From the line that contains "Task: Click the 2XL size label" to the end of the entries, copy each line exactly, though the pictures stay out.

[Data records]
_ _ _ _ _ _ _

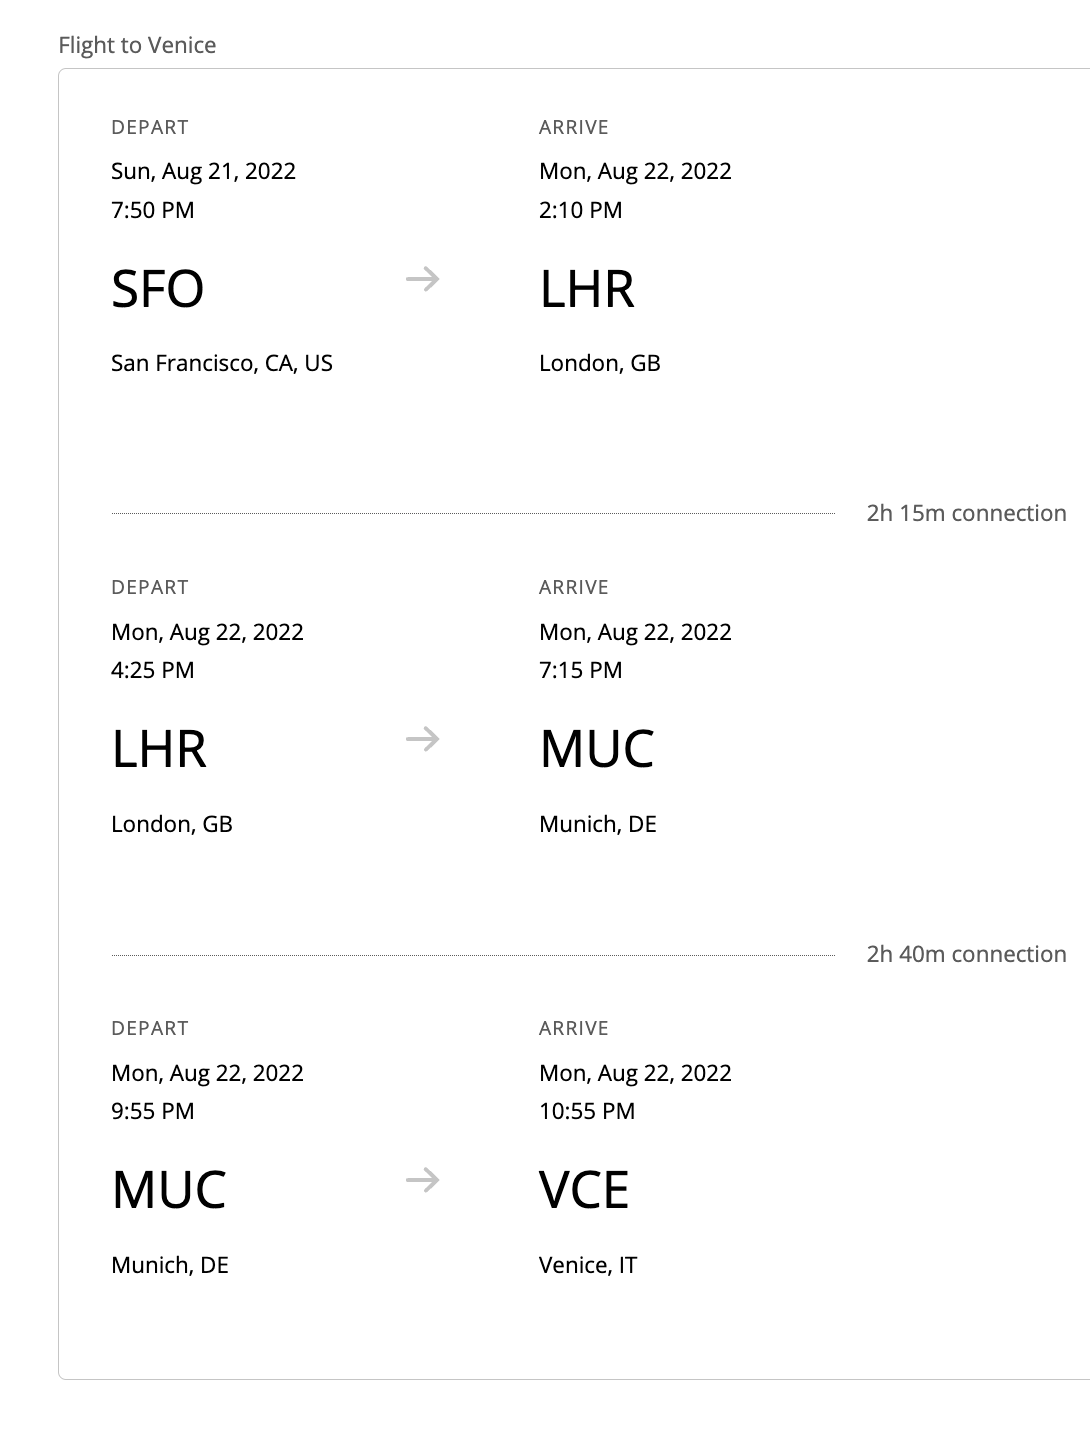Select the 10:55 PM arrival time
Image resolution: width=1090 pixels, height=1432 pixels.
click(587, 1111)
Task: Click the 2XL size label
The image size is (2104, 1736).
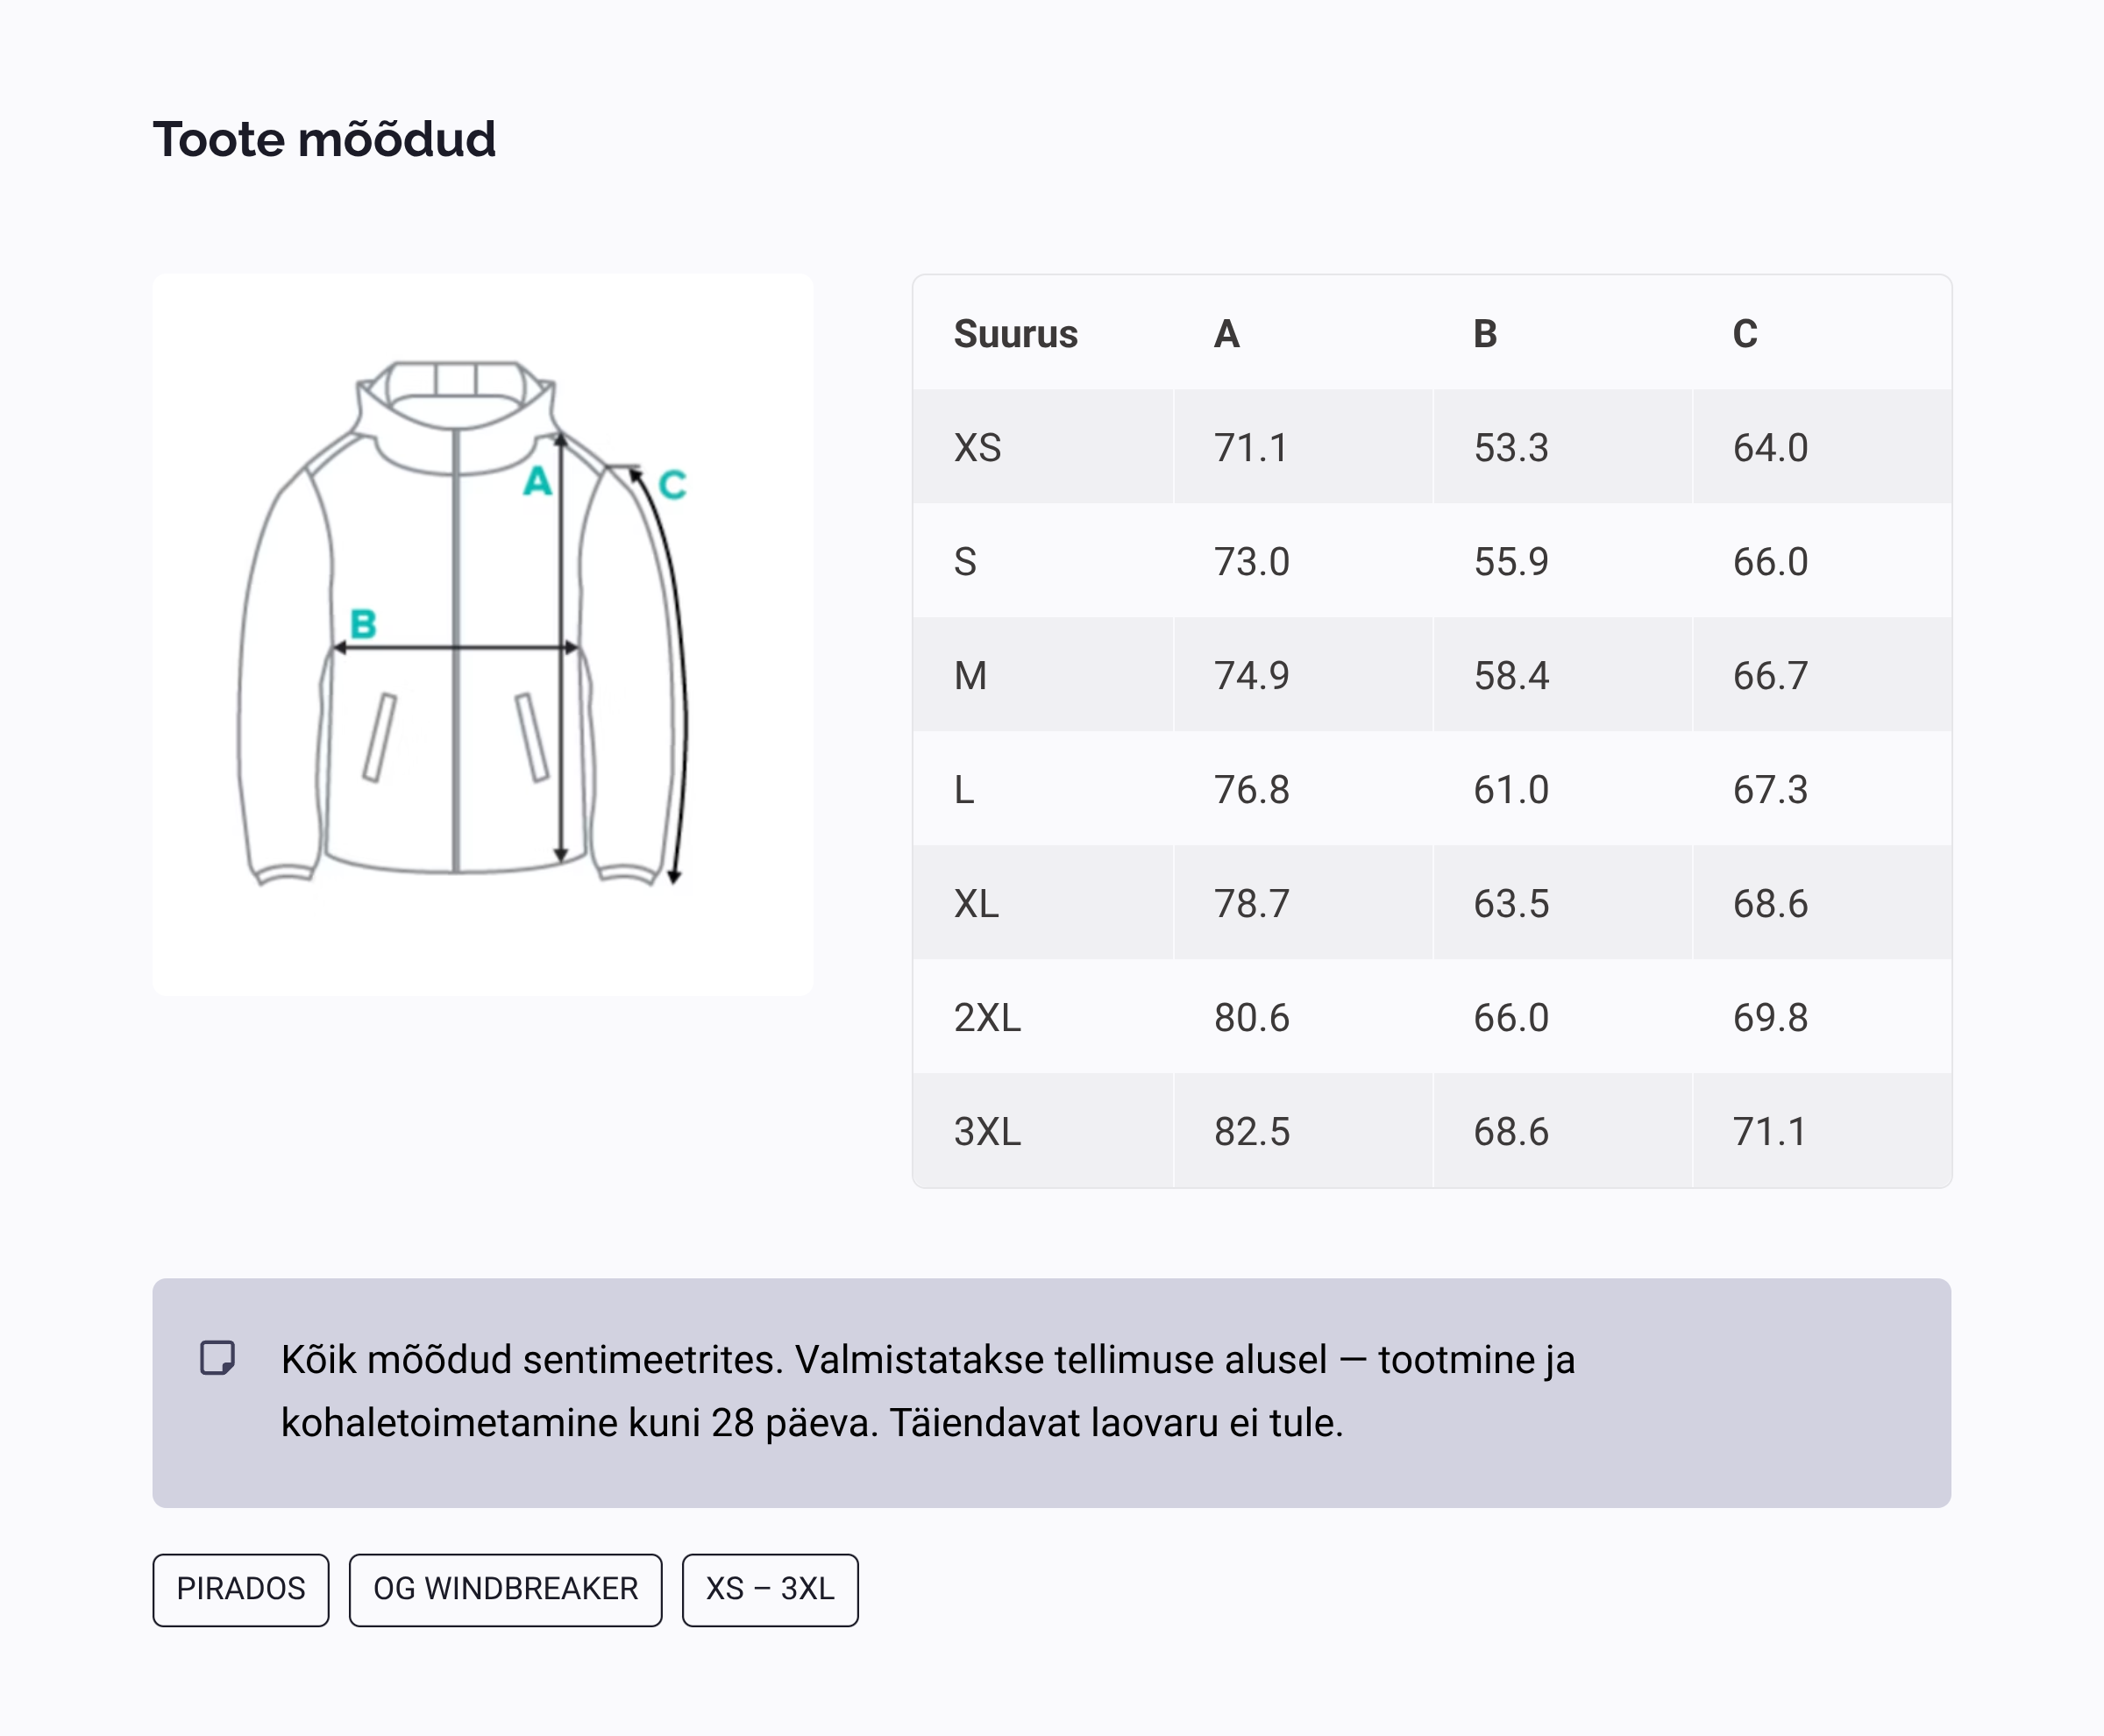Action: [x=987, y=1018]
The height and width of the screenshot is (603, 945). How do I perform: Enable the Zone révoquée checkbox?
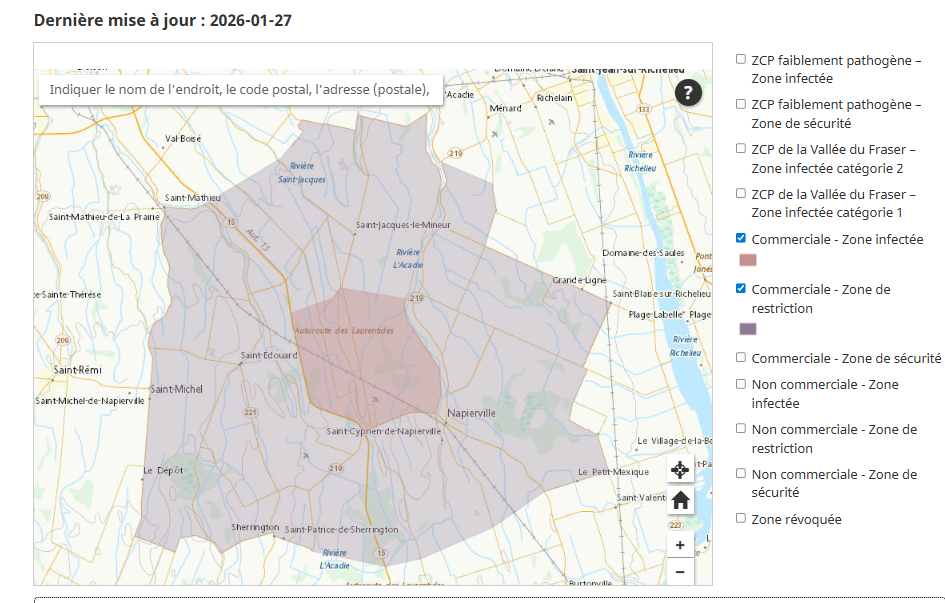click(x=741, y=518)
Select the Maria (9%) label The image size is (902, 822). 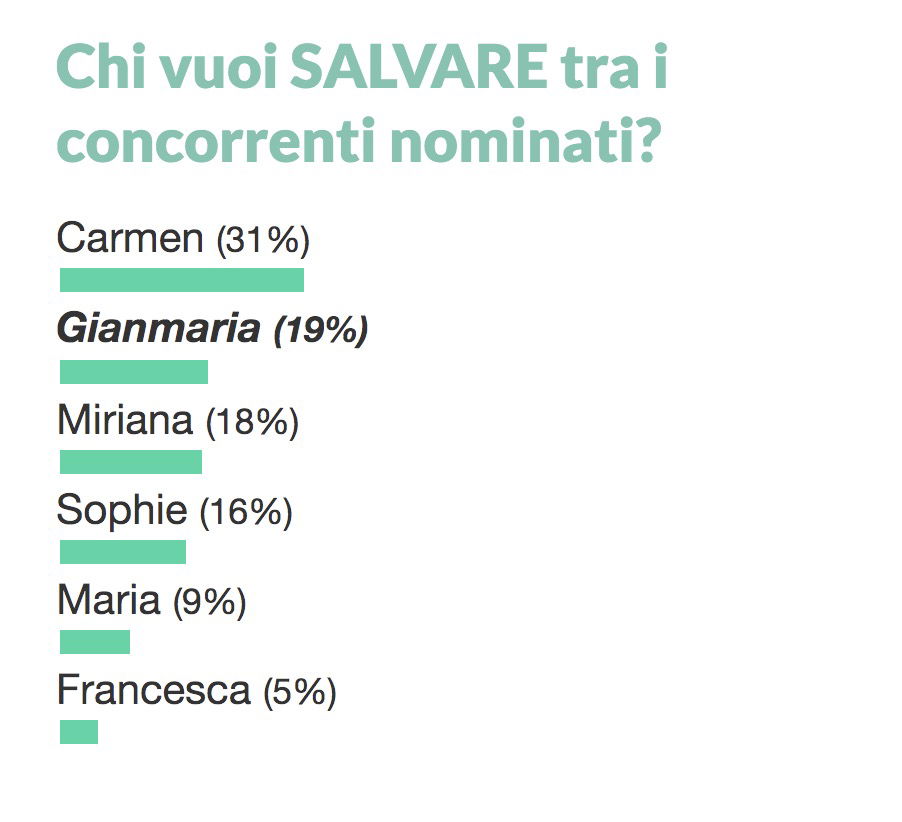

_ _ _ _ _ _ _

# Task answer:
Task: Click the 2XL size label
The image size is (2104, 1736).
Action: [x=987, y=1018]
The height and width of the screenshot is (603, 945). How do I perform: Enable the Zone révoquée checkbox?
click(x=741, y=518)
Select the Maria (9%) label The image size is (902, 822). 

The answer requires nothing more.